(Saved data entries)
* * * *

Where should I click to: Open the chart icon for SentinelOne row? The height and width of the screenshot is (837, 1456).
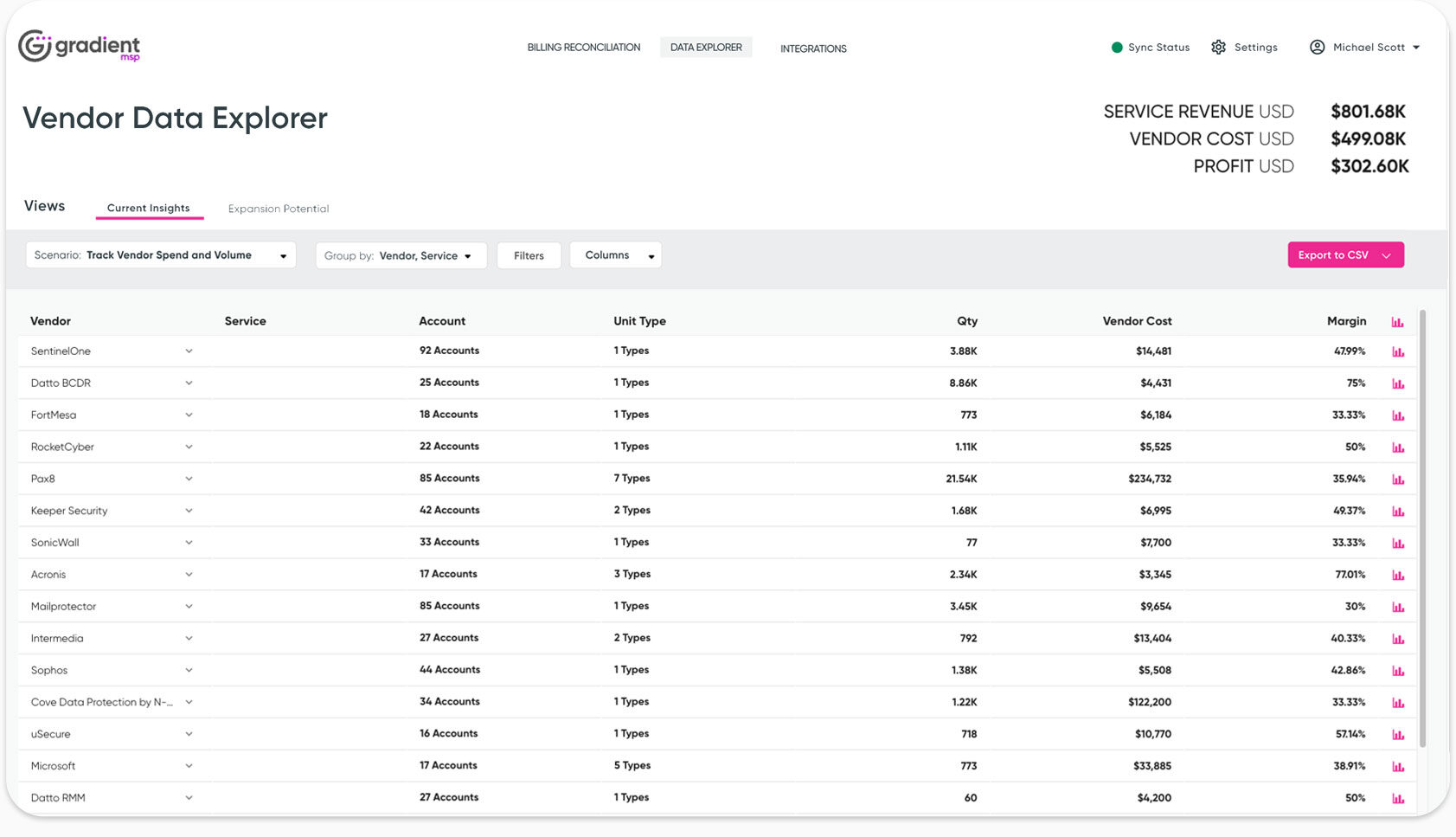[1397, 351]
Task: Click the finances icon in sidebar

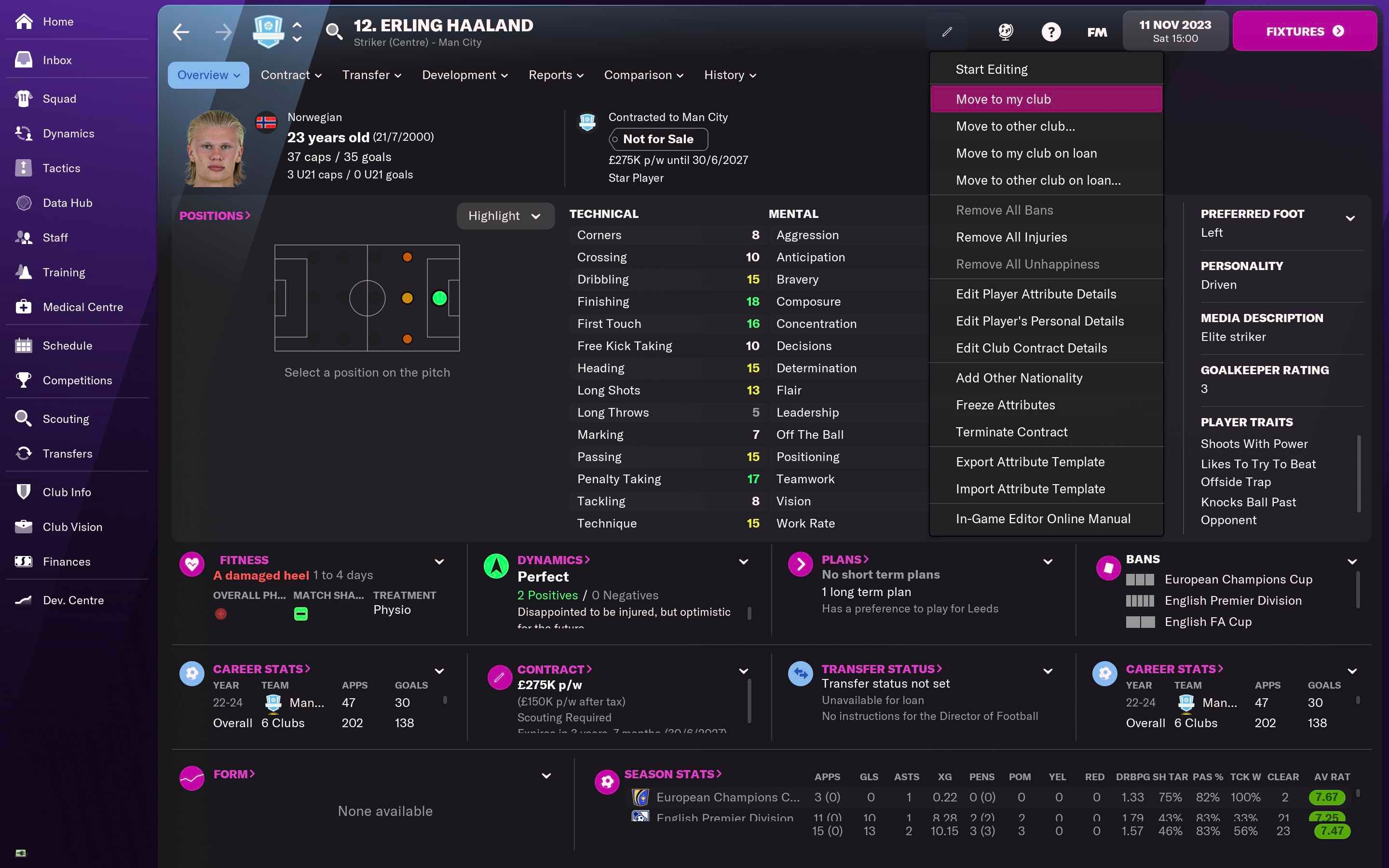Action: click(22, 561)
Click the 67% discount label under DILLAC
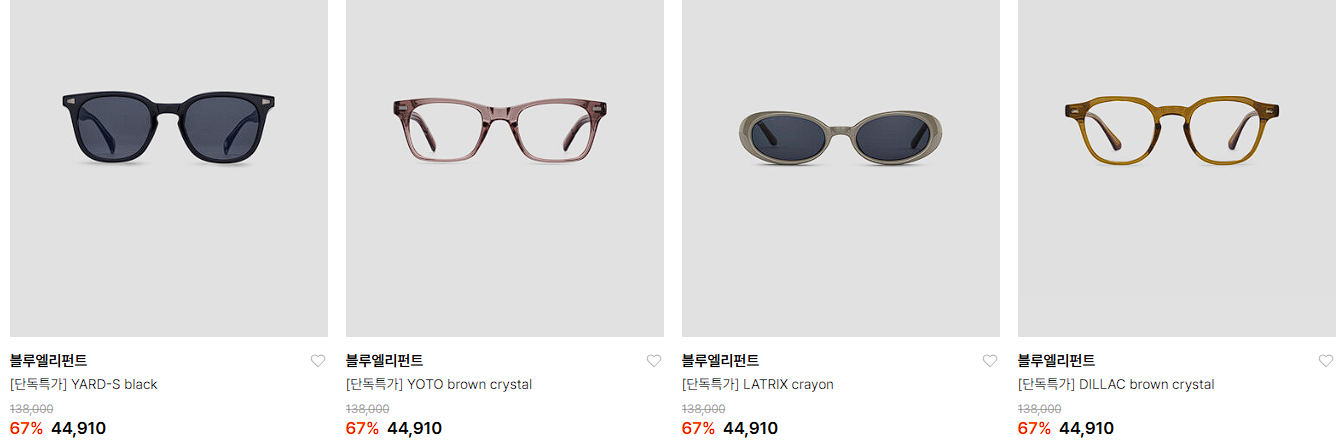 coord(1034,428)
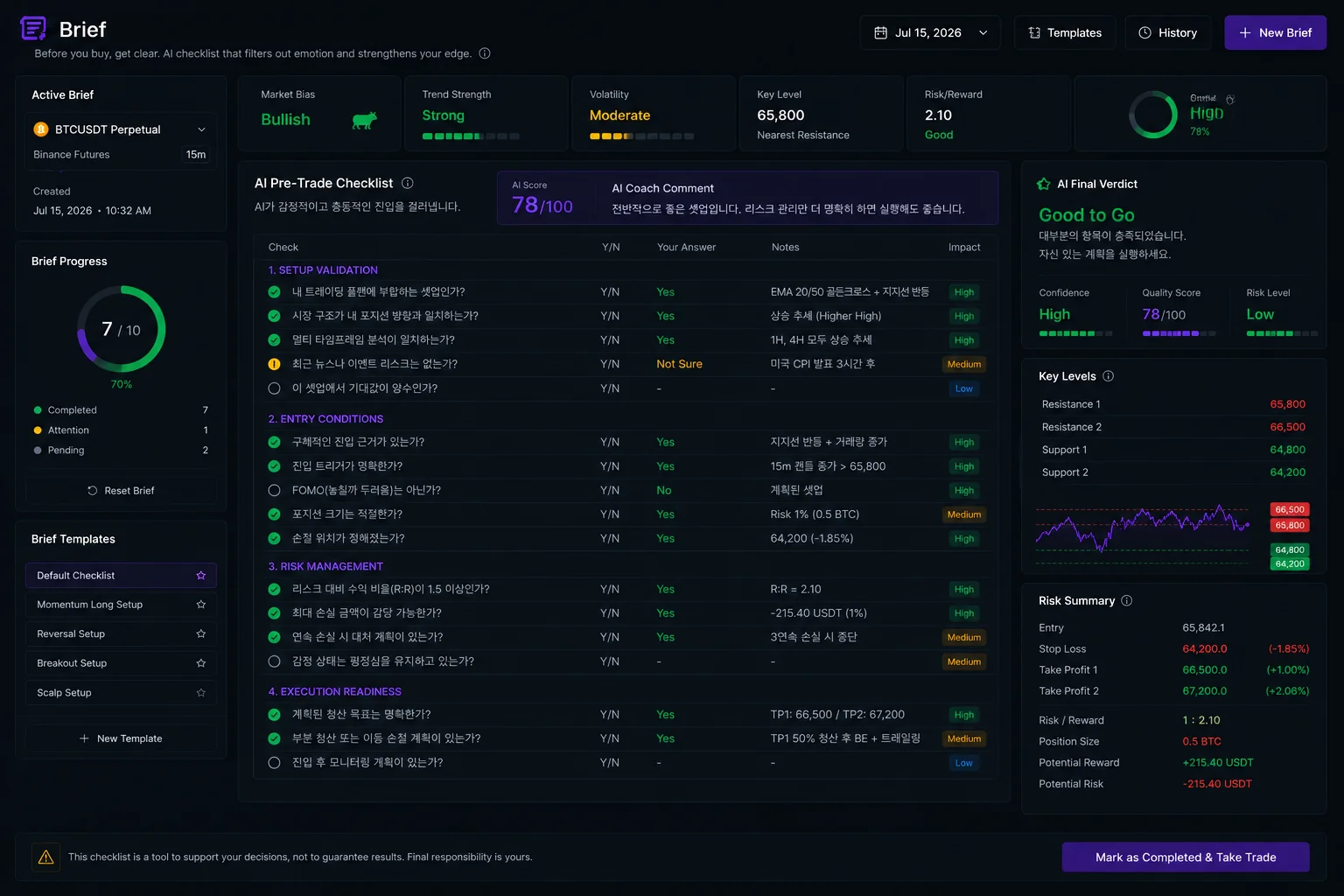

* * * *

> **Task objective**: Omit the pictures and set down the records exactly.

> **Response to the task**:
Where should I click to: Open the chart icon for SentinelOne row? The height and width of the screenshot is (837, 1456).
[1397, 351]
Task: Click the finances icon in sidebar

Action: click(22, 561)
Click the 67% discount label under DILLAC
 coord(1034,428)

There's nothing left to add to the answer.